---------- Records to use

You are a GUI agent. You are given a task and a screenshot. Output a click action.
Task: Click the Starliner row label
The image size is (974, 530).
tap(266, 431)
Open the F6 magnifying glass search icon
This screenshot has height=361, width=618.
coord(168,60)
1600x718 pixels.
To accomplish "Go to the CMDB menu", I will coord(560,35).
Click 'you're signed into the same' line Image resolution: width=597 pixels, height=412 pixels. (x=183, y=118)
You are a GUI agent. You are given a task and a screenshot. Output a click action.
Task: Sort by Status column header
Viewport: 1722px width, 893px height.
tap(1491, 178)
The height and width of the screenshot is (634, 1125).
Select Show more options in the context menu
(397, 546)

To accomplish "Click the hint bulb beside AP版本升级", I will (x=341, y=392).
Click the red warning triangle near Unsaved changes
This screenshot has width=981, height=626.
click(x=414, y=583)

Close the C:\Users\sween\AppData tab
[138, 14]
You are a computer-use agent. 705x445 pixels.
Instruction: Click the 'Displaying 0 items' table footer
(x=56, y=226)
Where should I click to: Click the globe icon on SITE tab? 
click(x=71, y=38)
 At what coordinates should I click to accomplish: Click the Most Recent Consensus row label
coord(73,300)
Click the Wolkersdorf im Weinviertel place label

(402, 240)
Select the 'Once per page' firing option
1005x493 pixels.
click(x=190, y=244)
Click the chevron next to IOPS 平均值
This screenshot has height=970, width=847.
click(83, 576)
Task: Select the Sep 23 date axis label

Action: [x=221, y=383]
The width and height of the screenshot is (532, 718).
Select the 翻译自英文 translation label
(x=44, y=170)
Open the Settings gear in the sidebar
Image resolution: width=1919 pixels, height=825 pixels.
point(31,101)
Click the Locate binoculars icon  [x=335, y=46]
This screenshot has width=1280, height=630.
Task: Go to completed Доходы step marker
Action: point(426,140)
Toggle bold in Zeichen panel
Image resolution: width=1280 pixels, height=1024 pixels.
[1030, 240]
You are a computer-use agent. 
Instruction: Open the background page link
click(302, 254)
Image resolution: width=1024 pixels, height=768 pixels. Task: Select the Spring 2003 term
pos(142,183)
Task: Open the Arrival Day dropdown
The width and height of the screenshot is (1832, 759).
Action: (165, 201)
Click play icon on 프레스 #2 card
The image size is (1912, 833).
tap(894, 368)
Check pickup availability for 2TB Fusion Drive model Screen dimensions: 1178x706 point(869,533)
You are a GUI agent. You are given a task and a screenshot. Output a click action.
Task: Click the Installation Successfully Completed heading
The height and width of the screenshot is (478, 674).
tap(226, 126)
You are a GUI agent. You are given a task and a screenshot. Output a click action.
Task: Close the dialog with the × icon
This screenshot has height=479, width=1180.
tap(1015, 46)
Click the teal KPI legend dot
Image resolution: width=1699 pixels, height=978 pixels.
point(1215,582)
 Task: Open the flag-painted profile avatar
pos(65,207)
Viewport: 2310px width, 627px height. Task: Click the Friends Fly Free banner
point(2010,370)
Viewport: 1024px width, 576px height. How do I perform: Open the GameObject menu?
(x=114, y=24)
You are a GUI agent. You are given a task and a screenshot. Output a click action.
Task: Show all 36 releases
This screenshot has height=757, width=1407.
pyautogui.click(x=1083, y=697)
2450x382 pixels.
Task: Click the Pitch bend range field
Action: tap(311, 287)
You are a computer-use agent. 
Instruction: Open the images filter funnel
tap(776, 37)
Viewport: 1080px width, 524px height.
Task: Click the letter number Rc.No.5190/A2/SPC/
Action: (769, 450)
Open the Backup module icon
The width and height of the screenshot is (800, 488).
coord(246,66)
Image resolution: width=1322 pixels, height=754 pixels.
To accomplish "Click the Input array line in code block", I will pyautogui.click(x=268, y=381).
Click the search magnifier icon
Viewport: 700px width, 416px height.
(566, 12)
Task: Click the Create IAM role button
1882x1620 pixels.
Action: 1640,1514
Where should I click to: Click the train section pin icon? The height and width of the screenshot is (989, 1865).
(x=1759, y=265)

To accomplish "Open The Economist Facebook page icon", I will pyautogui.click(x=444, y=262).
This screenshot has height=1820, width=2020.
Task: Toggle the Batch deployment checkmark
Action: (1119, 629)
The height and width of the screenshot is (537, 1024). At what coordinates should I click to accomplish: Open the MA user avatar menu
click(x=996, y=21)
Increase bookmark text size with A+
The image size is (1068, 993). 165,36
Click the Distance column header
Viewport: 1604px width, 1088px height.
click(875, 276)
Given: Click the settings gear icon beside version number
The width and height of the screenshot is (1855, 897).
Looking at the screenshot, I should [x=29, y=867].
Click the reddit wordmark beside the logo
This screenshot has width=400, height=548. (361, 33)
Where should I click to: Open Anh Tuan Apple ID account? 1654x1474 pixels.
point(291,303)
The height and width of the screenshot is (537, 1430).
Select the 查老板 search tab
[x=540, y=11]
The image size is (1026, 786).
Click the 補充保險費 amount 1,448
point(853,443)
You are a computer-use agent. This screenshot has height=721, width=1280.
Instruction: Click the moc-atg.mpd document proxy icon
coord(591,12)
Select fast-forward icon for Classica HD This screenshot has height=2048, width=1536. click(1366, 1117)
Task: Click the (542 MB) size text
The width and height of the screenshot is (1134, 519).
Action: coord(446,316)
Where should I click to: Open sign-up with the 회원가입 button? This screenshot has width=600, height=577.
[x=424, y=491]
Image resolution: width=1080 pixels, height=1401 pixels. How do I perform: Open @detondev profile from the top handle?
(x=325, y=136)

--------------------

◆ Problem to solve
Set down the lines from the one with "The height and width of the screenshot is (537, 1024)." through the end of the data above. Keep each exactly as written and add no other line.

◆ Written reply
The height and width of the screenshot is (537, 1024). At what coordinates should I click to accomplish: Open the MA user avatar menu
click(x=996, y=21)
Increase bookmark text size with A+
The image size is (1068, 993). 165,36
Click the Distance column header
Viewport: 1604px width, 1088px height.
click(875, 276)
Given: Click the settings gear icon beside version number
The width and height of the screenshot is (1855, 897).
Looking at the screenshot, I should [x=29, y=867].
Click the reddit wordmark beside the logo
This screenshot has width=400, height=548. (361, 33)
Where should I click to: Open Anh Tuan Apple ID account? 1654x1474 pixels.
point(291,303)
The height and width of the screenshot is (537, 1430).
Select the 查老板 search tab
[x=540, y=11]
The image size is (1026, 786).
Click the 補充保險費 amount 1,448
point(853,443)
You are a computer-use agent. This screenshot has height=721, width=1280.
Instruction: Click the moc-atg.mpd document proxy icon
coord(591,12)
Select fast-forward icon for Classica HD This screenshot has height=2048, width=1536. click(1366, 1117)
Task: Click the (542 MB) size text
The width and height of the screenshot is (1134, 519).
Action: coord(446,316)
Where should I click to: Open sign-up with the 회원가입 button? This screenshot has width=600, height=577.
[x=424, y=491]
Image resolution: width=1080 pixels, height=1401 pixels. How do I perform: Open @detondev profile from the top handle?
(x=325, y=136)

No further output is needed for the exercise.